De quoi s'agit-il ? La taxe carbone, pour le moment fixée aux environs de 140 euros par an et par personne, sera prélevée sur les citoyens pollueurs. Vous savez, ces salariés qui, ô scandale, vont travailler en voiture parce qu'ils ne disposent pas des transports adéquats. On pense aussi à ces habitants qui se chauffent au fuel. Les recettes de cette taxe seront, en fin d'année, redistribuées en fonction des revenus et du nombre de personnes au foyer des familles concernées. Du coup, certains y gagneront quelques euros.

L'essentiel n'est pas là. D'abord, on fait reposer le défi majeur du moment - lutter contre le réchauffement climatique - uniquement sur les particuliers. Il suffirait qu'on arrête d'utiliser sa voiture pour résoudre le problème. Pendant ce temps, les grosses industries peuvent dormir sur leurs deux oreilles : leurs émissions polluantes ne seront pas touchées, juste leur consommation de chauffage. Merci pour elles.

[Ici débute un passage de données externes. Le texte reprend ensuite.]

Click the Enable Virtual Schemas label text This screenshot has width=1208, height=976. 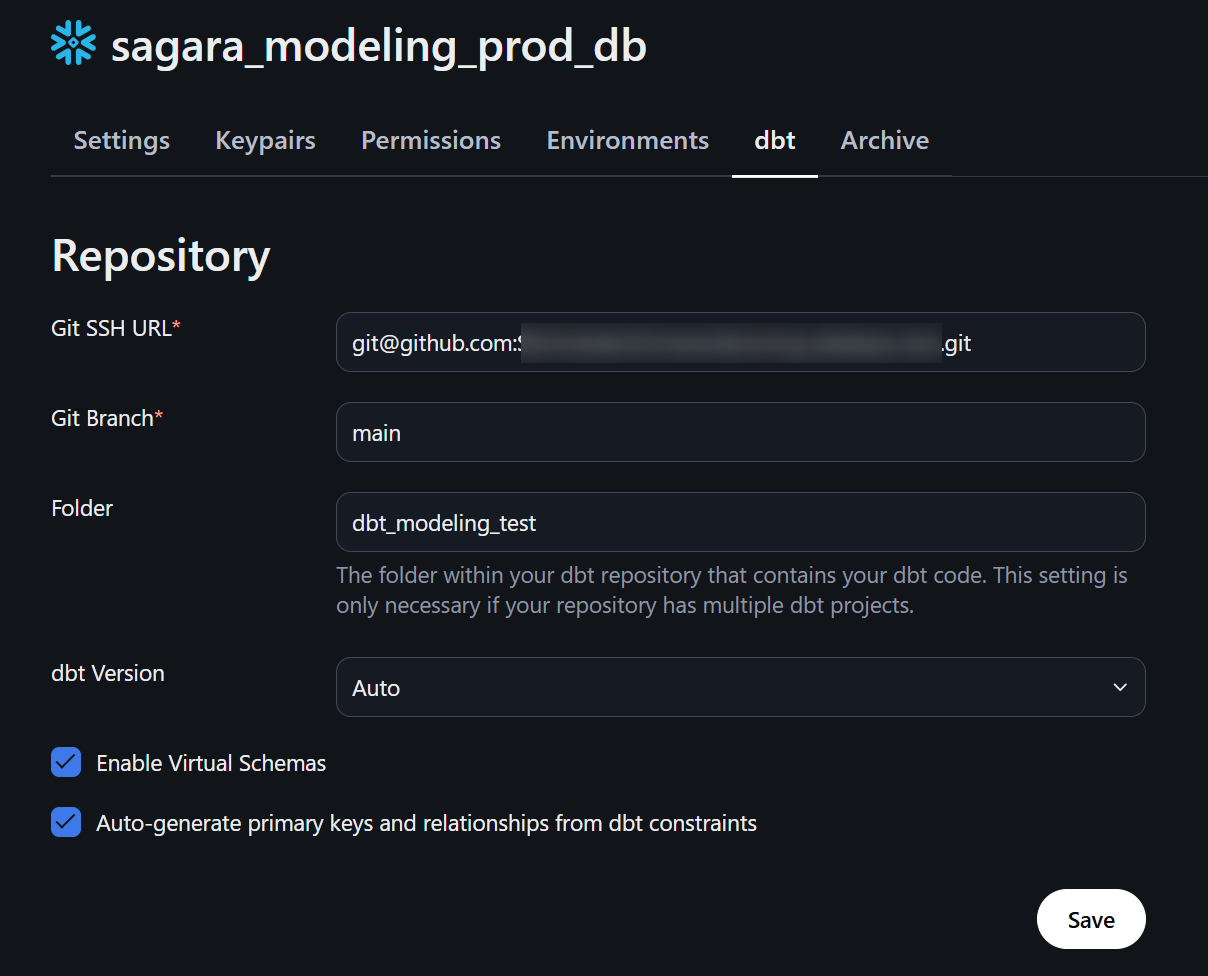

Rappelons aussi que les sources les plus importantes d'émission de ce fameux CO2 qui, à haute dose, empoisonne l'atmosphère proviennent des industries et du transport routier. Pour réduire le pollution, il faut donc envisager une politique publique autrement plus ambitieuse et active.

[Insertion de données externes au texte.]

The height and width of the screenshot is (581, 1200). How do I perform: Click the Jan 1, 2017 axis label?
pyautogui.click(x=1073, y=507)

Décidement, le gouvernement fait feu de tout bois, si l'on peut dire sur ce sujet, pour démanteler la fiscalité en dédouannant les entreprises et en faisant peser l'ensemble des dépenses sur les particuliers et les collectivités locales. Pour résumer : vous êtes riche et polluant, vous êtes tranquille, vous êtes pauvre, à vous les dépenses et la culpabilisation.

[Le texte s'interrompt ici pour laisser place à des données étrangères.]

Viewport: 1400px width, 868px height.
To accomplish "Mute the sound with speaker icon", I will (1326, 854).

Alors la taxe carbone, pour moi, c'est NON ! Faisons ensemble valoir d'autres choix, justes et efficaces : taxer les industries polluantes, donner des moyens au développement des transports publics, consacrer des ressources publiques aux territoires les plus touchés par les conséquences du réchauffement, développer les coopérations avec les pays les plus pauvres... L'avenir de notre planète est en jeu.